Virginia extends e-welcome

Virginia rest areas and welcome centers along major highways soon will have more to offer than bathrooms and brochures. These stops will become virtual visitor centers where travelers can go online to get directions and real-time traffic and weather information, learn about attractions, make hotel reservations and even book golf tee times.

"We believe our center is the first of its kind in the nation," said Joshua Lief, the state's deputy secretary of commerce and trade.

The goal is to promote tourism by making it easy for visitors to extend their stays or plan return vacations, he said.

The multimedia kiosks will have high-speed Internet access to the state's tourism Web site, www.virginia.org. Printers will be available so visitors can take information with them. Most noticeable will be 48-inch DVD touch-screen theaters on which tourists can watch videos about destinations in the state.

Virginia also has plans to place the kiosks in local and regional visitor centers, museums and at some private sites.

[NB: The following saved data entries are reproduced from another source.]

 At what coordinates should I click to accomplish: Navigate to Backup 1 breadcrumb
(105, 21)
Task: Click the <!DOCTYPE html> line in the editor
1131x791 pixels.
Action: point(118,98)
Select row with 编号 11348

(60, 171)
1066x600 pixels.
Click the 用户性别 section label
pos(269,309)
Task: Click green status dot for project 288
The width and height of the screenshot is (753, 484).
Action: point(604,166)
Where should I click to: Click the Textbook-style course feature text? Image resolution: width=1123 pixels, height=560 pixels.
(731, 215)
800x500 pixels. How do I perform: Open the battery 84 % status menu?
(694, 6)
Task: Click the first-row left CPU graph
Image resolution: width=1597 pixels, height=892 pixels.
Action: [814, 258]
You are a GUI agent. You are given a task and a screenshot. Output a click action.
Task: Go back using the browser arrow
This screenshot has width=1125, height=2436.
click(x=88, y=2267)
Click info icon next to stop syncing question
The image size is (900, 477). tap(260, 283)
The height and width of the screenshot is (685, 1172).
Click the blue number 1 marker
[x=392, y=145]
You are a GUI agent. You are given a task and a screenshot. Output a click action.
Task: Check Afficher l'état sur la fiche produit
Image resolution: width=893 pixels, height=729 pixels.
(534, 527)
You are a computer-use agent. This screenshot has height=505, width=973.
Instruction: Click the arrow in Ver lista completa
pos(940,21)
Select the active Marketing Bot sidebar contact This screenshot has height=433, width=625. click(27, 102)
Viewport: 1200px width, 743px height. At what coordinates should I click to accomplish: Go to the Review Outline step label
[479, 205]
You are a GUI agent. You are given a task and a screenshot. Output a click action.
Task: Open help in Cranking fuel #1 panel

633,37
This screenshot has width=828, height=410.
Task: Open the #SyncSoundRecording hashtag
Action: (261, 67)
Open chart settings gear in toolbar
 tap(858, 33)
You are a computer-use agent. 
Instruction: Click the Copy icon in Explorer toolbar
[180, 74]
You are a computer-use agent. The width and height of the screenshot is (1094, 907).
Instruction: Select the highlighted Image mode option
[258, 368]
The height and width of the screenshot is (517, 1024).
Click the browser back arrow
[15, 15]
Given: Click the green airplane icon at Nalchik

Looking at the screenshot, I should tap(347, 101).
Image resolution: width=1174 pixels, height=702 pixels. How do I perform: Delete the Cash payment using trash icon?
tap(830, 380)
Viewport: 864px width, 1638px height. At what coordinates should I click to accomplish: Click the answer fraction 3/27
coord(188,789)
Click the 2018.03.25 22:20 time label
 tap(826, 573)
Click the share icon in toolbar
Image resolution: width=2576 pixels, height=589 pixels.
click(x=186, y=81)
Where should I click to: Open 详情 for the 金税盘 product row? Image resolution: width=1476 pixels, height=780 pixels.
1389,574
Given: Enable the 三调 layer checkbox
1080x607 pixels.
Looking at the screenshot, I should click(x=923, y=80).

"This is meant to be scalable depending on the size of [the] facility," Lief said. "The more of them are deployed, the more integrated our tourism resources will be and the more user-friendly."

The $68,000 prototype virtual visitor center, recently on display in the state's general assembly, will be deployed at a stop on I-95 near Petersburg this spring, Lief said. State officials have targeted only a couple of other rest areas for kiosks at this point.

Funding formulas still are being worked out, Lief said. As the program expands, large attractions will be asked to help sponsor on-site kiosks, and businesses may pay extra for banners or highlights on the Web site. To ensure statewide access to the system, small or remote historical sites may not be charged to host a kiosk.